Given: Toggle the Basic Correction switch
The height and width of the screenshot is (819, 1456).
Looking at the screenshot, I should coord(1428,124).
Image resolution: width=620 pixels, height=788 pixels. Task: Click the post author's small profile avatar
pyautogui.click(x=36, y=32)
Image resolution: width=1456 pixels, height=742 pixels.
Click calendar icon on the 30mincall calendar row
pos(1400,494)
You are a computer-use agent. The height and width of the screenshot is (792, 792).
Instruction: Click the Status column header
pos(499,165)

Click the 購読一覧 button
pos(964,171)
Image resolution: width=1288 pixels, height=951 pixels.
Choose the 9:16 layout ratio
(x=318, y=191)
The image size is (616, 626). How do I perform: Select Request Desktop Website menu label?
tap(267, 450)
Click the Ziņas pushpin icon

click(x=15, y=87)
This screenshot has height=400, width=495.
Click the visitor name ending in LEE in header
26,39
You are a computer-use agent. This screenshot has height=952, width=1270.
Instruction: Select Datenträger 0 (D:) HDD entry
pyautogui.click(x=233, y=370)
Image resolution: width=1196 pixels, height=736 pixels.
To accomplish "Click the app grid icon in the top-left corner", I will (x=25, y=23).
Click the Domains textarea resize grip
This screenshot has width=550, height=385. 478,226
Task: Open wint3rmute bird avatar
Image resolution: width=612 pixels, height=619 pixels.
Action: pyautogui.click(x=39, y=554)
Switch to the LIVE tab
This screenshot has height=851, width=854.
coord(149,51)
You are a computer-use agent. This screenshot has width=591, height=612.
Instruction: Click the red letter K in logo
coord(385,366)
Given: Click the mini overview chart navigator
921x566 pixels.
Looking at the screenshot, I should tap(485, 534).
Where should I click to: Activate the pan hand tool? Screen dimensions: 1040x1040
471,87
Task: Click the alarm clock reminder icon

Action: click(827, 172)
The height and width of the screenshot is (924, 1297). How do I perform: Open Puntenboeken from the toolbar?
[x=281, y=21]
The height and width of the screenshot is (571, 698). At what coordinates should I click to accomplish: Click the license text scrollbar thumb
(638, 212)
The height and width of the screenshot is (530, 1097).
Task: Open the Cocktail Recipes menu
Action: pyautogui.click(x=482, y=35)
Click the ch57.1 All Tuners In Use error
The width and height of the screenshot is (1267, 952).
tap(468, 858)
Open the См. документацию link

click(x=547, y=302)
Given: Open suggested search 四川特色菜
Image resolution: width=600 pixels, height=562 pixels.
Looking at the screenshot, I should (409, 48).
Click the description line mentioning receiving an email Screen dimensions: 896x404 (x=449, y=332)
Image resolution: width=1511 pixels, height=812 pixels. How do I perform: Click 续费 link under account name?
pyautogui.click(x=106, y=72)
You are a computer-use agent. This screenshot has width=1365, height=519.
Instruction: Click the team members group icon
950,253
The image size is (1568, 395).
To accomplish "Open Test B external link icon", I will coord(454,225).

- _REQUIRED WORK_: Put every one of the lines above into a Markdown table with the columns Row and Line. Number the rows and leave out blank lines.

- _PROBLEM SOLUTION_:
| Row | Line |
|---|---|
| 1 | Given: Toggle the Basic Correction switch |
| 2 | The height and width of the screenshot is (819, 1456). |
| 3 | Looking at the screenshot, I should coord(1428,124). |
| 4 | Image resolution: width=620 pixels, height=788 pixels. Task: Click the post author's small profile avatar |
| 5 | pyautogui.click(x=36, y=32) |
| 6 | Image resolution: width=1456 pixels, height=742 pixels. |
| 7 | Click calendar icon on the 30mincall calendar row |
| 8 | pos(1400,494) |
| 9 | You are a computer-use agent. The height and width of the screenshot is (792, 792). |
| 10 | Instruction: Click the Status column header |
| 11 | pos(499,165) |
| 12 | Click the 購読一覧 button |
| 13 | pos(964,171) |
| 14 | Image resolution: width=1288 pixels, height=951 pixels. |
| 15 | Choose the 9:16 layout ratio |
| 16 | (x=318, y=191) |
| 17 | The image size is (616, 626). How do I perform: Select Request Desktop Website menu label? |
| 18 | tap(267, 450) |
| 19 | Click the Ziņas pushpin icon |
| 20 | click(x=15, y=87) |
| 21 | This screenshot has height=400, width=495. |
| 22 | Click the visitor name ending in LEE in header |
| 23 | 26,39 |
| 24 | You are a computer-use agent. This screenshot has height=952, width=1270. |
| 25 | Instruction: Select Datenträger 0 (D:) HDD entry |
| 26 | pyautogui.click(x=233, y=370) |
| 27 | Image resolution: width=1196 pixels, height=736 pixels. |
| 28 | To accomplish "Click the app grid icon in the top-left corner", I will (x=25, y=23). |
| 29 | Click the Domains textarea resize grip |
| 30 | This screenshot has width=550, height=385. 478,226 |
| 31 | Task: Open wint3rmute bird avatar |
| 32 | Image resolution: width=612 pixels, height=619 pixels. |
| 33 | Action: pyautogui.click(x=39, y=554) |
| 34 | Switch to the LIVE tab |
| 35 | This screenshot has height=851, width=854. |
| 36 | coord(149,51) |
| 37 | You are a computer-use agent. This screenshot has width=591, height=612. |
| 38 | Instruction: Click the red letter K in logo |
| 39 | coord(385,366) |
| 40 | Given: Click the mini overview chart navigator |
| 41 | 921x566 pixels. |
| 42 | Looking at the screenshot, I should tap(485, 534). |
| 43 | Where should I click to: Activate the pan hand tool? Screen dimensions: 1040x1040 |
| 44 | 471,87 |
| 45 | Task: Click the alarm clock reminder icon |
| 46 | Action: click(827, 172) |
| 47 | The height and width of the screenshot is (924, 1297). How do I perform: Open Puntenboeken from the toolbar? |
| 48 | [x=281, y=21] |
| 49 | The height and width of the screenshot is (571, 698). At what coordinates should I click to accomplish: Click the license text scrollbar thumb |
| 50 | (638, 212) |
| 51 | The height and width of the screenshot is (530, 1097). |
| 52 | Task: Open the Cocktail Recipes menu |
| 53 | Action: pyautogui.click(x=482, y=35) |
| 54 | Click the ch57.1 All Tuners In Use error |
| 55 | The width and height of the screenshot is (1267, 952). |
| 56 | tap(468, 858) |
| 57 | Open the См. документацию link |
| 58 | click(x=547, y=302) |
| 59 | Given: Open suggested search 四川特色菜 |
| 60 | Image resolution: width=600 pixels, height=562 pixels. |
| 61 | Looking at the screenshot, I should (409, 48). |
| 62 | Click the description line mentioning receiving an email Screen dimensions: 896x404 (x=449, y=332) |
| 63 | Image resolution: width=1511 pixels, height=812 pixels. How do I perform: Click 续费 link under account name? |
| 64 | pyautogui.click(x=106, y=72) |
| 65 | You are a computer-use agent. This screenshot has width=1365, height=519. |
| 66 | Instruction: Click the team members group icon |
| 67 | 950,253 |
| 68 | The image size is (1568, 395). |
| 69 | To accomplish "Open Test B external link icon", I will coord(454,225). |